Some art has not only met the challenge of a COVID-19 world, but has thrived because of it. As the crisis worsened across Europe, the pastel-coloured, town simulation game Animal Crossing: New Horizons became the cultural touchstone. Its promise of a deserted island getaway was perfectly timed for a world which needed bright, optimistic escapism. I myself, for the first week or so of self-isolation did little else than form my own island town, and read trashy science fiction novels. The first film I even cautioned to put on had to be something uplifting, something to soothe and comfort. I chose The Great Muppet Caper

The film opens with Kermit (Jim Henson), Fozzie (Frank Oz), and Gonzo (Dave Goelz) adrift in a hot air balloon against a pastel-blue sky. Viewing it oddly felt like some extension of that Animal Crossing world, despite releasing nearly forty years ago. There is no explanation for why they're floating around, they simply are. The three meta-textually comment on the fact that they're in the opening credits of a film, as Kermit reads aloud the grandiose title. They swap some witty one-liners about surviving the fall, the length of the end credits, and the number of people who worked on the film.

A prime example of how the perception of art has been changed by current events comes towards the end of the sequence. Fozzie states, about the opening credits - "Nobody reads those things anyway, do they?", to which Kermit replies: "Sure, they all have families". Firstly, it's already a lovely Kermit moment, providing optimism instead of shallow pessimism. But secondly, in the COVID world, it stands as a potent reminder of the value of human life.

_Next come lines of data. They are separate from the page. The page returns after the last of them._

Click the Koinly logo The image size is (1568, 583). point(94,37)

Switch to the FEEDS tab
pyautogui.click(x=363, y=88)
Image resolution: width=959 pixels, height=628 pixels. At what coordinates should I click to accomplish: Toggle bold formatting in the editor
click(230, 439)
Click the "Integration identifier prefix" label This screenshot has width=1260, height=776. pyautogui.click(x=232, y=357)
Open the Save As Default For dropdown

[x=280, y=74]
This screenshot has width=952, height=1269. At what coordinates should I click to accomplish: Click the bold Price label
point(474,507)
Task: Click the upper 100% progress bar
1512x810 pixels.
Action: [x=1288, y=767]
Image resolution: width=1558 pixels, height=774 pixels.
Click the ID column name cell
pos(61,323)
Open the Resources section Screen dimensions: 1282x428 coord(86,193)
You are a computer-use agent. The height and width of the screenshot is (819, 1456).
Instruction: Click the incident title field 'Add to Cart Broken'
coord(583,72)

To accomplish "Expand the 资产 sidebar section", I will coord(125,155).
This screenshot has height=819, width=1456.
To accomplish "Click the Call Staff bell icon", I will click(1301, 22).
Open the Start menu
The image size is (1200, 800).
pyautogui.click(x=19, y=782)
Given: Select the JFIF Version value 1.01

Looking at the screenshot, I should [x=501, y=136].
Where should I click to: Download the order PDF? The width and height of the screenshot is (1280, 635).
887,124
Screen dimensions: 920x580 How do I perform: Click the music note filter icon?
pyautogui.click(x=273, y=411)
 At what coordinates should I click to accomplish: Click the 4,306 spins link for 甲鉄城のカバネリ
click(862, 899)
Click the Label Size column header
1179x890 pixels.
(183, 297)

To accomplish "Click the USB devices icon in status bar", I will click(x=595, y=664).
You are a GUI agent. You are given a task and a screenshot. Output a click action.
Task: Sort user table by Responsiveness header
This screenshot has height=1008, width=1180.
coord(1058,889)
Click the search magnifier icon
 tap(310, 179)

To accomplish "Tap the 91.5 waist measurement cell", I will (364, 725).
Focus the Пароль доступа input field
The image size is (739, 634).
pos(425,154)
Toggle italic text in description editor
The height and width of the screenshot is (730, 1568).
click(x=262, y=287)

In all seriousness, the loss of life has already become a rapidly climbing statistic, as daily death totals from across the world fill the news; and scummy politicians debate sacrificing elderly human life to The All Great Market. Human life has been cheapened. But here, Kermit reminds us that every name, every number, has a family. Somebody cared about that person, and their loss from the world is a tragedy to someone.


The hot air balloon lands in a populated street scene - once again, now a fantasy in comparison to our COVID lives. As the colourful balloon lands, the opening musical number Hey a Movie! begins, with Kermit and the crew singing about the movie we're about to watch - the "spectacle", the "fantasy", the "derring do". I could not have chosen a better film. The Muppets are here, from the past, reassuring us that at the other end of this crisis, we can have a silly caper film with singing felt puppets. All of those actors, and all of those magnificent puppeteering artists were able to come together and create something beautiful. As the standard street scene comes to life with colourful, varied muppets, we see life being lived. It will happen again, as hard as that is to believe right now. We will get movies that are self-assured enough to promise a happy ending from the start. We will get movies which promise something "terrific" - "starring everybody, and me!".

Some art then, is just waiting to be re-interpreted, re-discovered, and re-conceptualised in our current COVID world, and beyond. See the amazing resurgence of Steven Soderbergh's Contagion, the communal twitter viewing parties, and all the personal ways we will now view art in the light of a new world, like I'm personally doing with The Great Muppet Caper. It's a time of crisis, and if all art is as hopeful as Kermit promising "stuff like you would never see", then I think we'll be alright in the end.